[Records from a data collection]
---+---

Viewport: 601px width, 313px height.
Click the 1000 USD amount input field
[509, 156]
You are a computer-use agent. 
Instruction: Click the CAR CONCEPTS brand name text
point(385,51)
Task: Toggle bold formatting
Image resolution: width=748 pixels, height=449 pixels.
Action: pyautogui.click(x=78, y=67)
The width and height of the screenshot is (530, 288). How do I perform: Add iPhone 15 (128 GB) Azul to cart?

---+---

# ACTIVITY
Set down the preceding data verbatim. Every line belongs in the copy.

# TASK ANSWER
Viewport: 601px width, 313px height.
Click the 1000 USD amount input field
[509, 156]
You are a computer-use agent. 
Instruction: Click the CAR CONCEPTS brand name text
point(385,51)
Task: Toggle bold formatting
Image resolution: width=748 pixels, height=449 pixels.
Action: pyautogui.click(x=78, y=67)
The width and height of the screenshot is (530, 288). How do I perform: Add iPhone 15 (128 GB) Azul to cart?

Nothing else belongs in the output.